Time to Adjust

T2 stages atypical Tennessee Williams play

Perhaps “Period of Adjustment” is called Tennessee Williams’ only comedy because it has a happy ending, something his classics can rarely claim.

But other classically Williams elements such as poetic, almost lyrical, dialogue and depth of character inhabit “Period of Adjustment” in full force.

“It’s a comedy in that everything works out in the end,” says Sean Patrick Reilly, who directs a new production of the play for TheatreSquared.

The production debuted last night at Nadine Baum Studios in Fayetteville and continues on weekends through the end of the year.

The play left the market shortly after its Broadway debut in 1960. It was later made into a movie, but remained absent from stages. Reilly, an Oxford-educated, New York-based veteran of stage, television and film, goes so far as to call the play a lost classic.

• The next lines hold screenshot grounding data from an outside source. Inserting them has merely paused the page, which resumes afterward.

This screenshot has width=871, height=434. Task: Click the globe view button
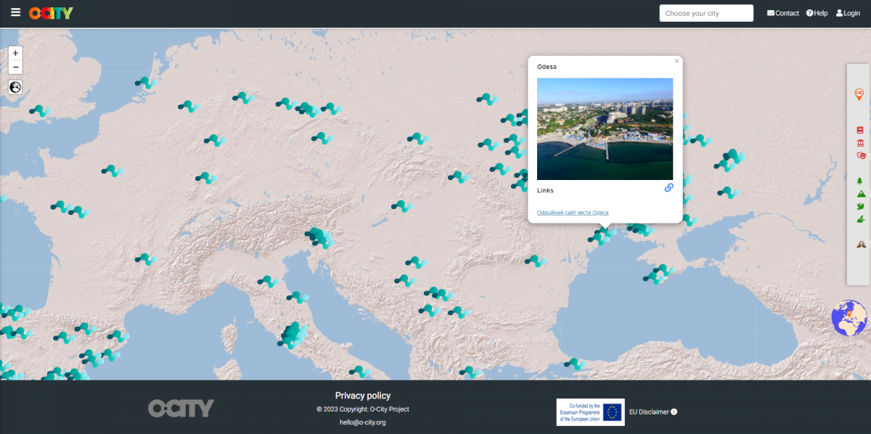pos(15,87)
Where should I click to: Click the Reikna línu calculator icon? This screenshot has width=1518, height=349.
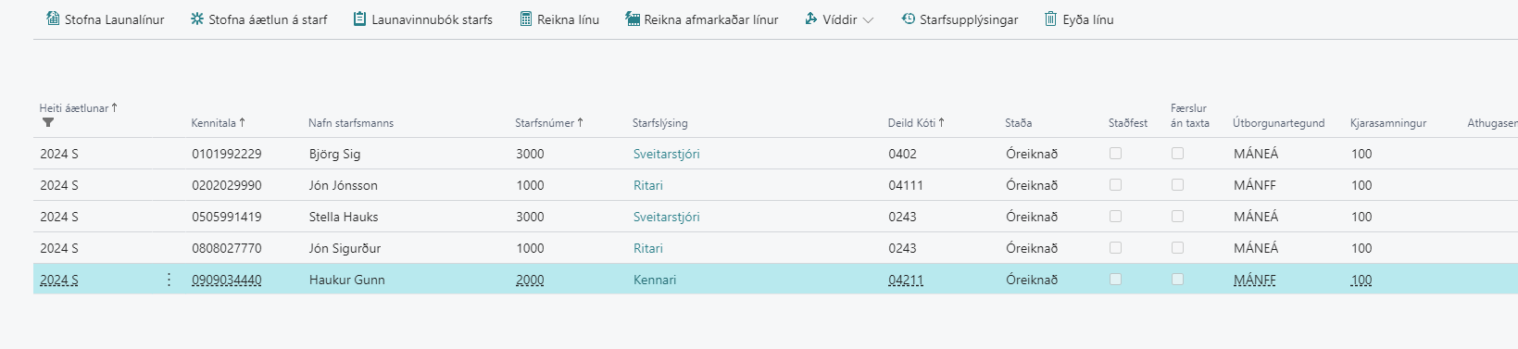point(526,19)
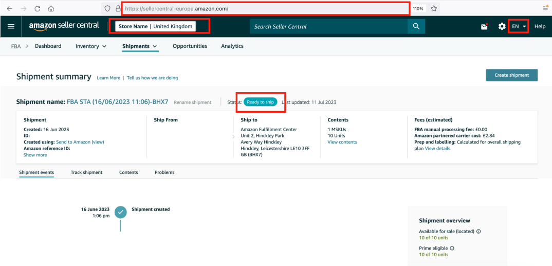
Task: Click the Rename shipment link
Action: point(192,102)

As for its unceremonious exit from the public consciousness, Reilly speculates the play got lost among two other classics written about the same time by Williams - “Orpheus Descending” and “The Night of the Iguana” - and because it’s different in tone than the bulk of his other works.

But Martin Miller, TheatreSquared managing director, saw a production of the play in London several years ago. It left an impression on him, and he suggested TheatreSquared attempt a version. That came to fruition courtesy of an adaptation by Reilly and Bob Ford, TheatreSquared artistic director and playwright in residence. “Period ofAdjustment” is generally viewed as the one Tennessee Williams play that can be adapted, Ford says.

The original versions of “Period of Adjustment” - there are three, Ford says- contain as many as nine characters. TheatreSquared’s version includes just four: George, his new wife Isabel, Ralph and Ralph’s wife of many years, Dorothea.

Like “A Christmas Carol” and“It’s A Wonderful Life” before it, “Period of Adjustment” shines because it deals with the isolation the holidays can sometimes bring.

“All good Christmas stories are stories about loneliness,”Reilly reasons.

In “Period of Adjustment,” that loneliness unfolds as George (played by Bryce Kemph) drops off his new bride, Isabel (played by Madeleine James) at the home of his Army buddy Ralph (played by David Mason). As fate would have it, Ralph’s wife, Dorothea (played by Elizabeth France) has just left as well.

The play creates four simultaneous relationships: the couples, that of the war buddies and the one forged by the two wives.

Sprinkled into the mix is a dash of Cold War-era angst and optimism, which run simultaneously. Reilly says he asked his mother, who graduated from college just a years prior to the year in which the play is set, what life was like in 1960. Relationships haven’t changed a lot since that time, she told him.

But the public’s regard for “Period of Adjustment” may be changing. New productions have sprung up in several locations, notably in San Francisco, where the San Francisco Chronicle called the show “a holiday gift.”

And, unlike so many other of Williams’ works, it’s one that might allow for smiles at the conclusion.